PINEHURST, N.C. — For many years, the United States Golf Association struggled with the idea of whether a U.S. Open could work at Pinehurst. There were questions about the distance from a major city like Raleigh or Charlotte. Would fans make the trip? How much corporate support could be gathered? Not to mention the agronomics.

In 1999 and 2005, those questions were put to bed as the Cradle of American Golf showed it was worthy and capable of hosting the national open. In 2014 the resort even proved it could host back-to-back majors with both the men’s and women’s U.S. Opens in consecutive weeks.

Next month, the USGA’s flagship championship will return to the Sandhills of North Carolina, June 13-16, for not just the first time in 10 years, but for the first time as an anchor site. Back in 2020, the USGA announced plans to build Golf House Pinehurst less than a par 5 away from the main clubhouse, as well as host five future U.S. Opens at Pinehurst No. 2 in 2024, 2029, 2035, 2041, and 2047. As if this year’s U.S. Open wasn’t special enough for the governing body, the 2024 event will be the USGA’s 1,000th championship.

At the U.S. Open media day held at Pinehurst last week, USGA President Fred Perpall said the new buildings on campus at Pinehurst are “a physical manifestation of a relationship that we hope will last forever.” The USGA has built a new equipment-testing facility, innovation hub, museum and visitors center, as well as an office for 70 of its staff.

Here’s what we learned from the media day with regard to what fans can expect from the 2024 U.S. Open and beyond.

USGA flags flap in the wind during a practice round of the U.S. Open golf tournament at Erin Hills.

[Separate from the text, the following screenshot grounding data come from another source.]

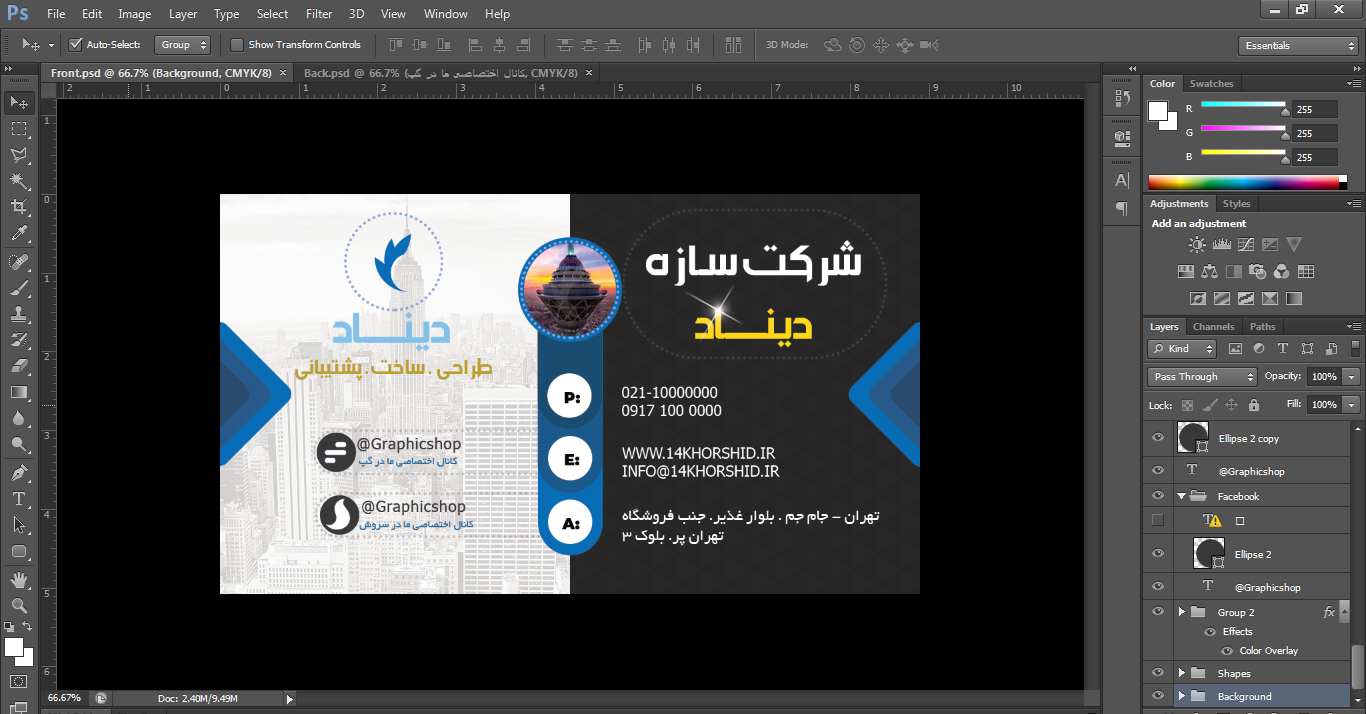This screenshot has height=714, width=1366.
Task: Toggle visibility of Shapes group
Action: pyautogui.click(x=1158, y=673)
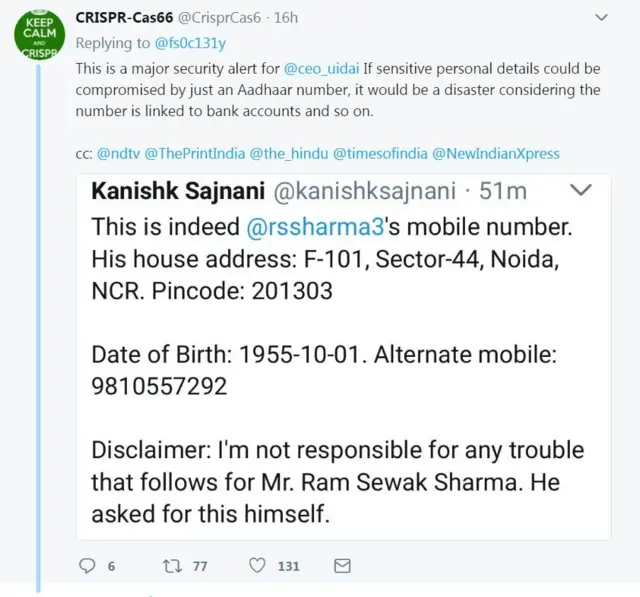Select the @the_hindu mention
Viewport: 640px width, 597px height.
(288, 154)
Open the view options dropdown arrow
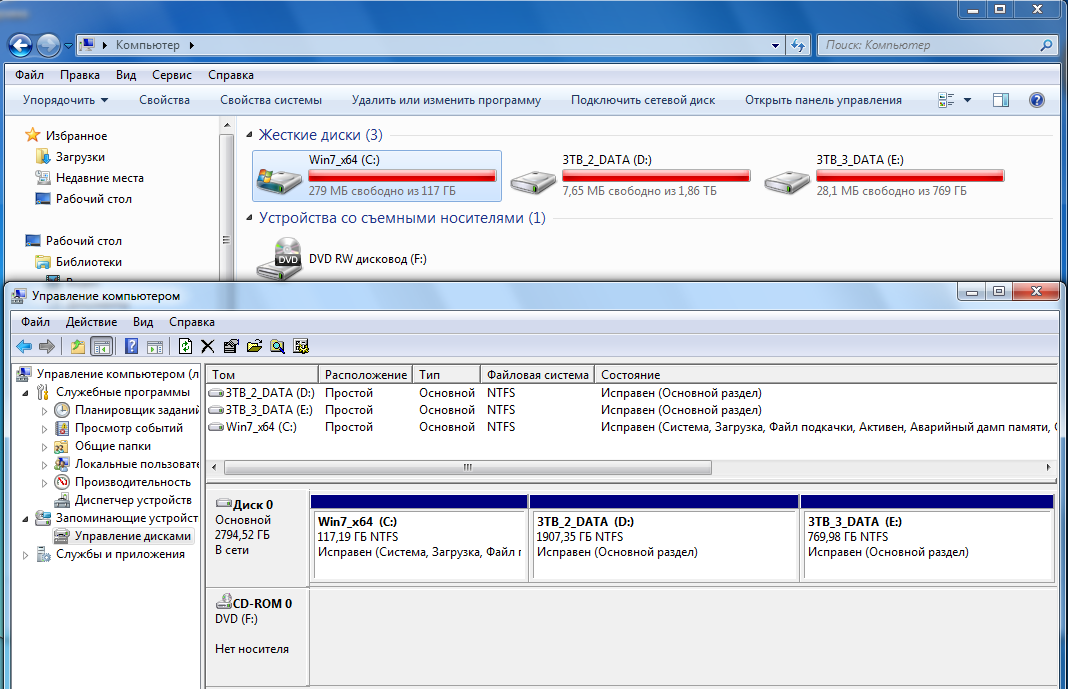Viewport: 1068px width, 689px height. (967, 100)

Mandatory Credit: Rob Schumacher-USA TODAY Sports

Importance of anchor sites

From an outside perspective, it’s a little weird that the USGA has planned out its future U.S. Open host sites until 2051. Chief Championships Officer John Bodenhamer would argue it’s important for the growth of the championship to establish anchor sites like Pinehurst, Oakmont and Pebble Beach in order to continuously improve and not take any steps back.

“We can do so much because we know we’re coming back,” he said. “Golf House Pinehurst and that dream is becoming a reality.”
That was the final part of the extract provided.